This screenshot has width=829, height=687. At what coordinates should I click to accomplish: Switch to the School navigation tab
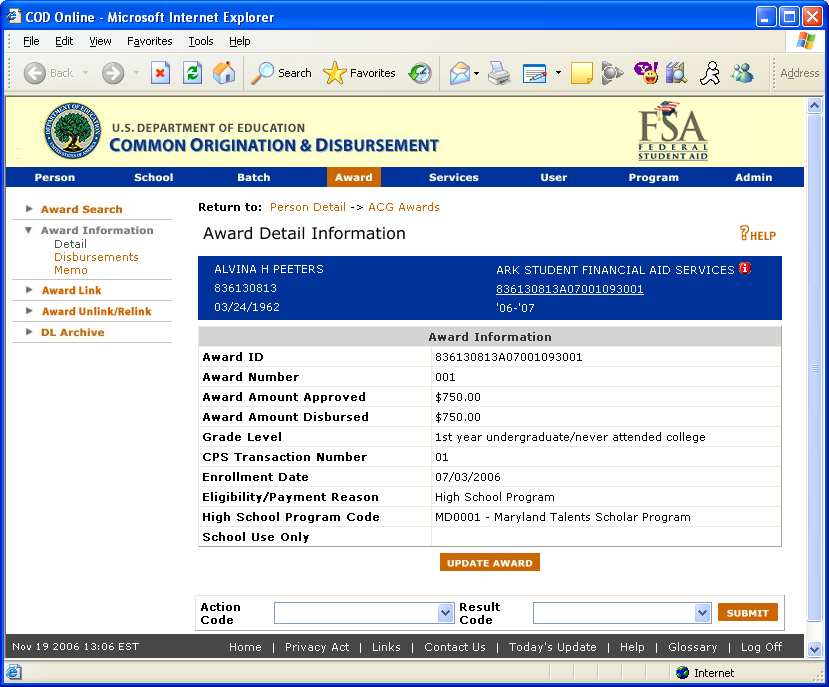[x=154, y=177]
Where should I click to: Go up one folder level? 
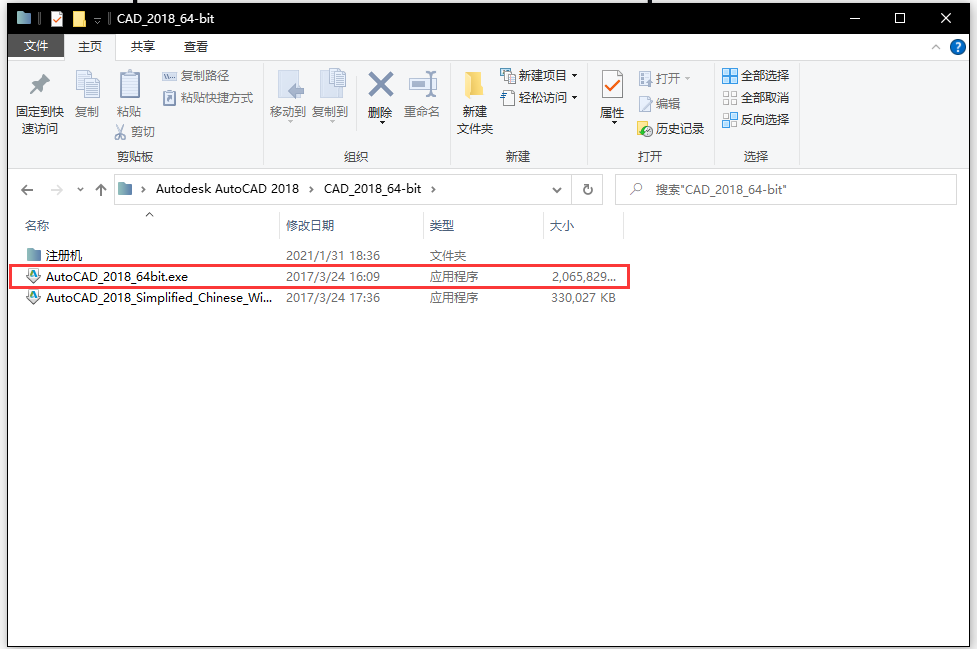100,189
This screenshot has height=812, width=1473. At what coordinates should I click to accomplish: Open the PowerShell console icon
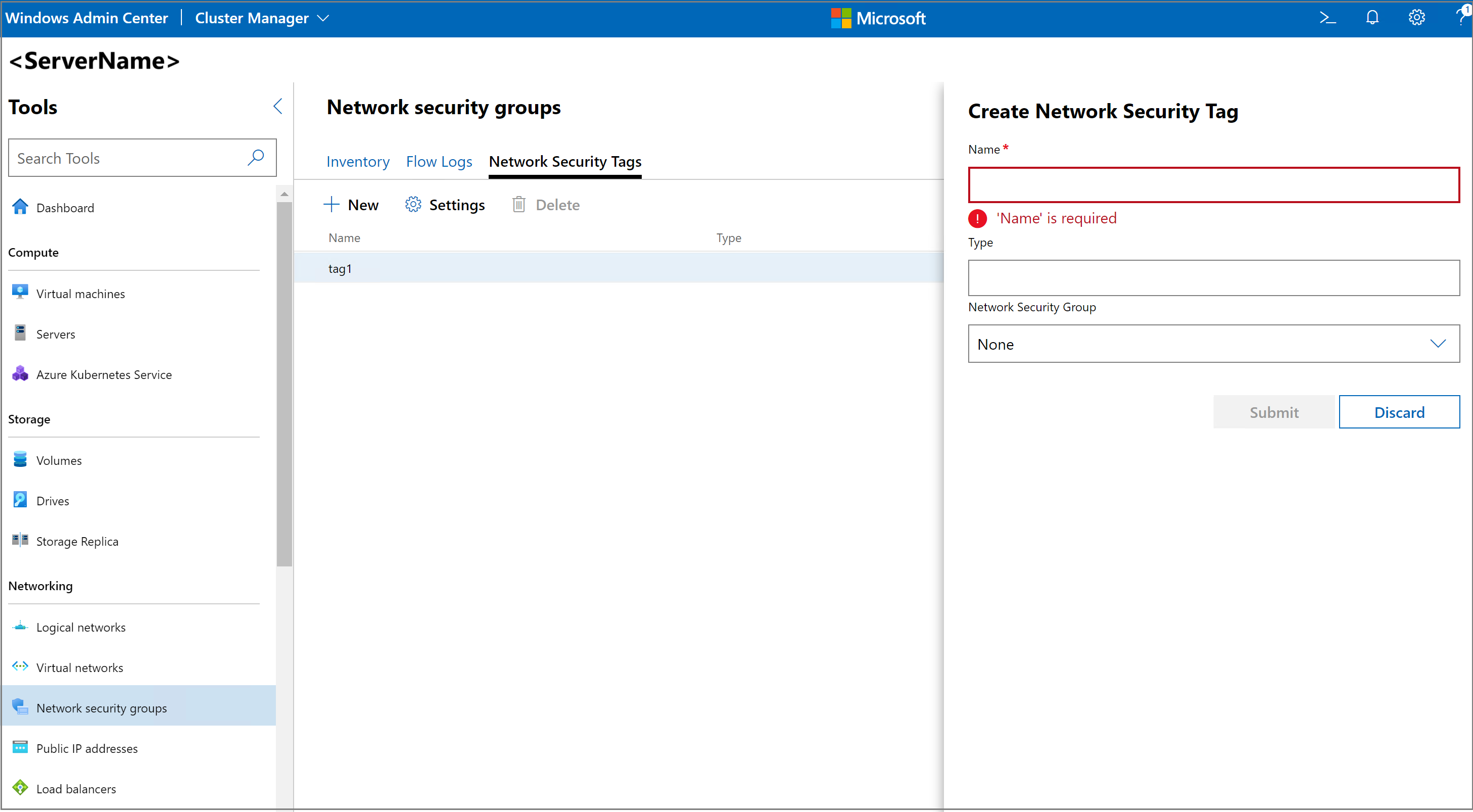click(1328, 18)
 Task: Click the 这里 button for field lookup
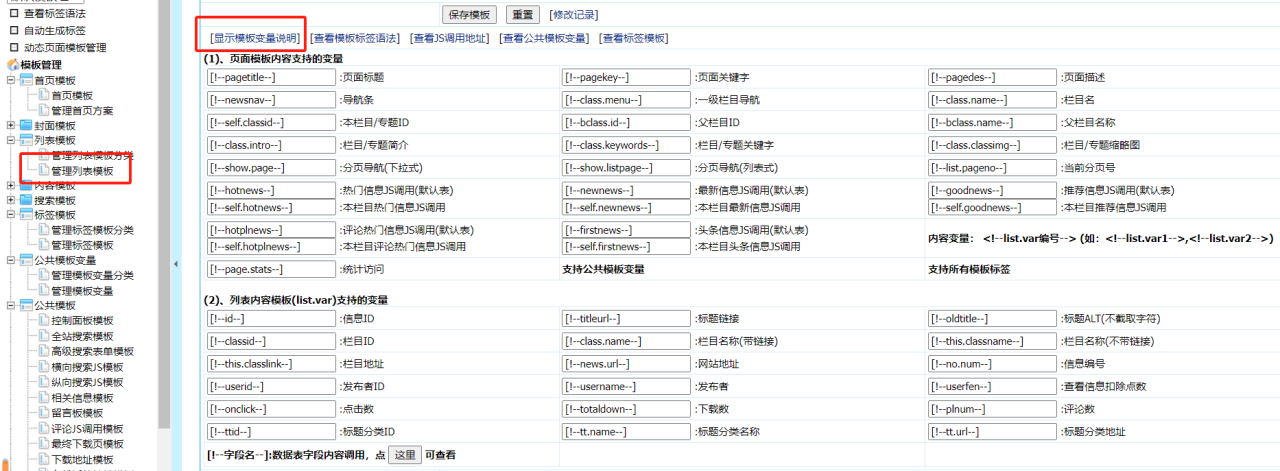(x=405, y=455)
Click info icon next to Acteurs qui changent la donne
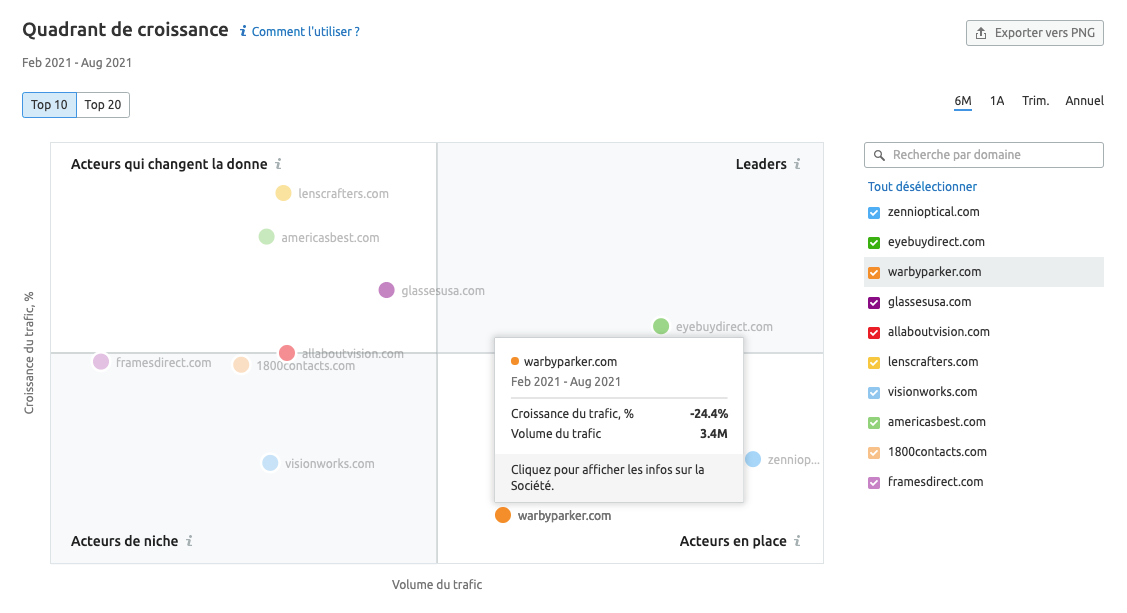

::::::::

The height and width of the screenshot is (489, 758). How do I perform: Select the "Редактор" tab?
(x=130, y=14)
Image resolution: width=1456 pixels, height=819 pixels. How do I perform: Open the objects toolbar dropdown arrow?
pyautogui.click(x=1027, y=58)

::::::::

Print the lines that open with the line containing "The height and" and close with the line containing "pyautogui.click(x=1027, y=58)", including both of those lines.

◆ **RESPONSE**
The height and width of the screenshot is (489, 758). How do I perform: Select the "Редактор" tab?
(x=130, y=14)
Image resolution: width=1456 pixels, height=819 pixels. How do I perform: Open the objects toolbar dropdown arrow?
pyautogui.click(x=1027, y=58)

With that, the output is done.